◆ Document passage
In 17th century England, dill could be found in many kitchen gardens and was most likely brought over to America by English settlers.

Dill flavor profile

Dill is a versatile herb with numerous uses but its flavor is familiar to many Americans mainly because of its role in dill pickles. Dill’s flavor is slightly lemony, sweet, and a little bitter, and the aroma is similar to that of aniseed though it has celery notes too. The seeds have a similar flavor and are used as a spice, though the leaves of the dill plant are generally considered to be more flavorful. The aroma of fresh dill is also much sweeter than that of its dried counterpart.

Health benefits of dill

Aside from the fact that it has very few calories and no cholesterol, dill has several health benefits such as:

  • It contains a variety of volatile essential oils including eugenol, which can be used as both an antiseptic and a local anesthetic.
  • It is rich in vitamin A, which is a flavonoid antioxidant. You can get 257 percent of your daily recommended intake of this vitamin from a mere 100 grams of dill. Along with its antioxidant benefits, vitamin A is important for vision and for healthy mucus membranes.
  • Dill is rich in vitamin C, which is another antioxidant. You can get 140 percent of your daily recommended intake of this vitamin from 100 grams of dill. Vitamin C is important for a functioning immune system.

◆ Dataset records
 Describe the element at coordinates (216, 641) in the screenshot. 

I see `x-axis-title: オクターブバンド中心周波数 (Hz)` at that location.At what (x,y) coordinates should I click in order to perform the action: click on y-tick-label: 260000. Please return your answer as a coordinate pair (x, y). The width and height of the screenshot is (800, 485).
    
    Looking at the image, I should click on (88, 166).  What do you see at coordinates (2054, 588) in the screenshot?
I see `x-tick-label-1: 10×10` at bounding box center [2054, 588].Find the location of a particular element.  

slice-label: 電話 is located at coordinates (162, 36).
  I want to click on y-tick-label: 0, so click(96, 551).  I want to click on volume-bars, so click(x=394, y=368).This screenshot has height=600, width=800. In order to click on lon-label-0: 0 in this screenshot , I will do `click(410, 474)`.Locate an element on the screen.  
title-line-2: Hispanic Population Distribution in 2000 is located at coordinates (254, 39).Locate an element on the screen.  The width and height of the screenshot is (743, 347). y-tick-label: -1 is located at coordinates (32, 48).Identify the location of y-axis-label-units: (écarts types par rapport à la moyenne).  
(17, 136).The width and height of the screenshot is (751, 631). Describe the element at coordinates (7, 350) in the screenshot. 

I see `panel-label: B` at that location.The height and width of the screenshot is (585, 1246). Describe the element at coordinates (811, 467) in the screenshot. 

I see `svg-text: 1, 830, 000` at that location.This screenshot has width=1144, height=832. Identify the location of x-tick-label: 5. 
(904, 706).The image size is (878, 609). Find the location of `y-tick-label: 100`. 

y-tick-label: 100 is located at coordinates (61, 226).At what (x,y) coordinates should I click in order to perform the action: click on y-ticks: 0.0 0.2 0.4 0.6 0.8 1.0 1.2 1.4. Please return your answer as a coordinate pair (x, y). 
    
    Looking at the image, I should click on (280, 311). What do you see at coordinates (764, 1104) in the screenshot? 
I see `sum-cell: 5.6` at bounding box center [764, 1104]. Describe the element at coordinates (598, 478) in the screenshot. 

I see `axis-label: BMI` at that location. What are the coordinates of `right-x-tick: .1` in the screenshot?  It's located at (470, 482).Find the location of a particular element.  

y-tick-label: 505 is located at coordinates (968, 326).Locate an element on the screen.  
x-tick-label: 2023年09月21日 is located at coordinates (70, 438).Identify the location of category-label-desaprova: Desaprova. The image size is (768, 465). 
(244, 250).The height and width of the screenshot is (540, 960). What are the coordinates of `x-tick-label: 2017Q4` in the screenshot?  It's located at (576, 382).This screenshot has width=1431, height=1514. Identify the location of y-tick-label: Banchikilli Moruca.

◆ Instructions
1. In one to three sentences, explain why, according to the dill passage, many Americans know the herb's flavor.
2. Resume the dill article after its last sentence, keeping its style.

◆ Expected outputs
1. Dill's flavor is familiar to many Americans mainly because of its role in dill pickles.

2.
  • Dill is also an excellent source of several minerals such as iron, zinc and potassium. Iron is important for cognitive function and gastrointestinal health. Zinc helps to regulate immune function while potassium plays a role in regulating fluid balance and controlling the heart’s electrical activity.

Common uses for dill

Dill may have Mediterranean roots, but it is cultivated and utilized in many countries around the world. It is an ingredient in classic Scandinavian dishes like gravlax, where it is used along with salt and sugar to cure raw salmon. Dillkott is another Scandinavian dish that includes dill. Dillkott is a creamy lamb or veal stew that is seasoned heavily with chopped dill. In India, dill is used to flavor potatoes to make aloo suva bhaji. In American cuisine, the herb is often included in potato salads and is a popular fish seasoning. Dill also plays a major role in the famous Vietnamese cha ca thang long where it is used along with turmeric and galangal to flavor fish.